The station has a single platform that is curved. This curve eventually lead to the closing in 1945 as the newer cars were longer and made the gap between the cars and the station too wide.
The arched ceilings and tile work make what the Transit Museum refers to as the ‘Jewel in the Crown’ of the entire subway system.
As with all subway stations the station name is a mosaic. While plain compared to some the tile work around it adds to the overall feel of the station.
There are numerous skylights in the station. We had a night time visit so the ambient light from outside was minimal, but it too added to the aura of the tour.
The mezzanine shown here (and the featured image of this posting) is amazing.
The huge mosaic at the top is also a skylight, although for this tour there was no light from above.
Back down on the platform the simple, yet elegant chandeliers provided dim lighting that accented the arched ceilings.
The station is nearly intact, but some of the skylights need some work. Still the view of the ceilings and the curved platform is stunning.

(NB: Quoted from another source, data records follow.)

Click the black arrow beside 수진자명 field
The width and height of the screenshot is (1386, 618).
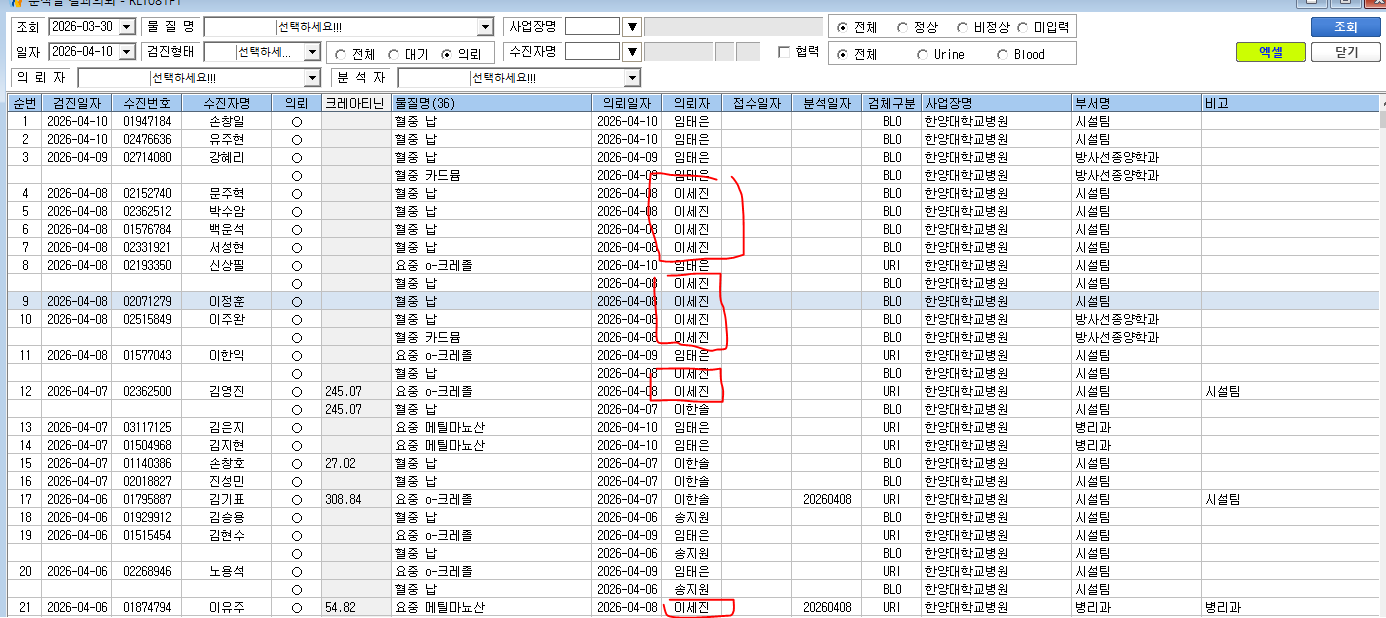(632, 52)
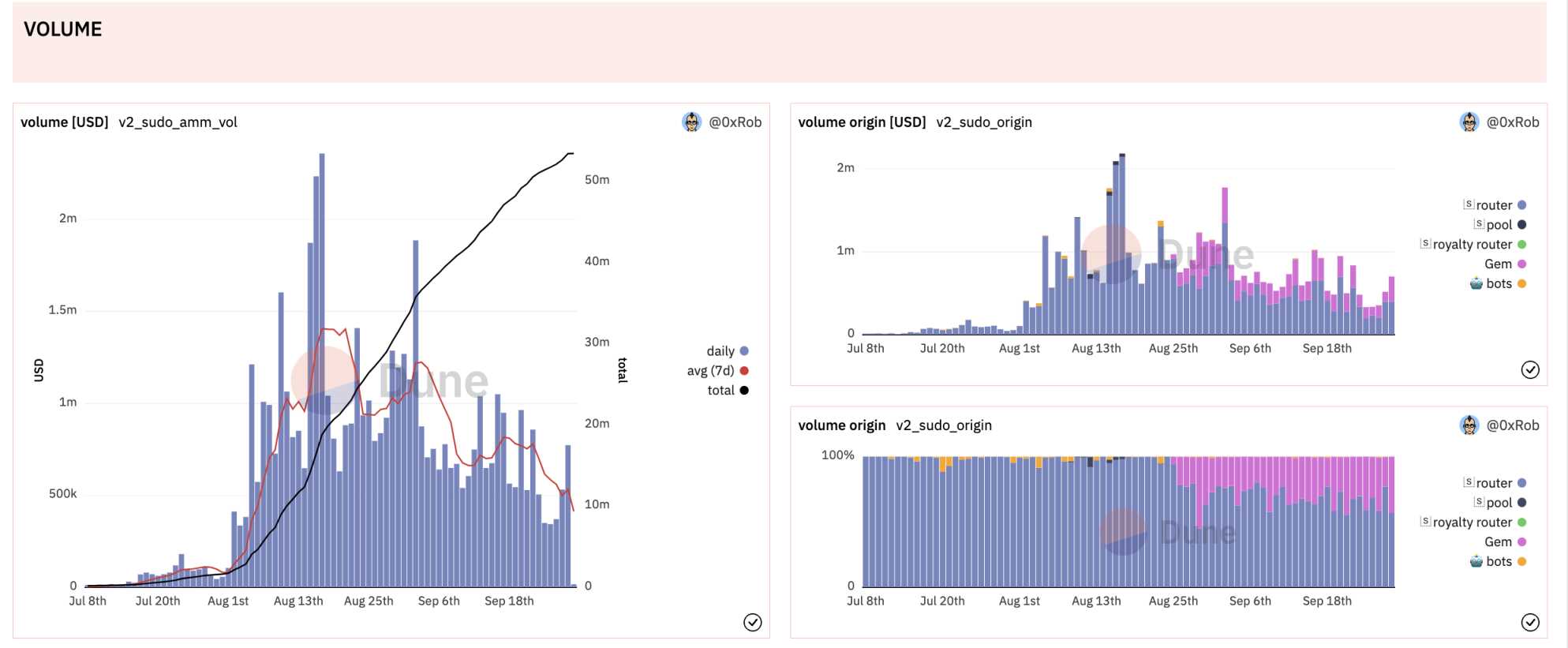Click the bots robot icon in the volume origin [USD] legend
The height and width of the screenshot is (648, 1568).
click(x=1476, y=283)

The primary station sign from the platform to the mezzanine level. Imagine the excitement in 1904 arriving and seeing this entrance to the station.
There were 40 people on the tour so it was tough not having people in the photo (or getting into other people’s photos).
A view from the mezzanine to the platform.
A closeup of the platform ceiling and chandeliers. While we were there the 6 trains kept slowly rolling through their loop, their wheels screeching loudly on the sharp curve.
One not so hidden secret for the non paying tourists is to stay on the 6 train at the end and check out the station as the train makes it’s loop. Supposedly conductors will sometime allow this – the guides say do it on a bright sunny day so there is some light from the skylights.
There are a few plaques commemorating the opening of the subway system.
A close up view of the arched ceiling tile work.
A close up view of the City Hall station sign mosaic and a skylight.
The view down the platform into the tunnel with an oncoming train.
Clearly I couldn’t get enough shots of the curved platform and ceiling. The style is known as a Guastavino Vault – the tile arch system using self supported arches and architectural vaults with interlocking terracotta tiles and layers of mortar.
It is named for Rafael Guastavino who immigrated to New York in 1881 from Barcelona. His work, and others in this style grace numerous buildings throughout New York City and beyond, including the Ellis Island Great Hall.
Another view of a train rolling through with the arches and skylights (darkened). With no passengers they looked like ghost trains.
One last look at the mezzanine level.
And it was time to leave. Even this was amusing as our tour was holding up the entire 6 line as they stopped, set out a ramp to cover the gap and herded us on as fast as possible, with the people not wanting to leave.
Eventually we relented, and we left this fabulous place.
I feel fortunate to have had this opportunity – thanks to a good friend and the Transit Museum.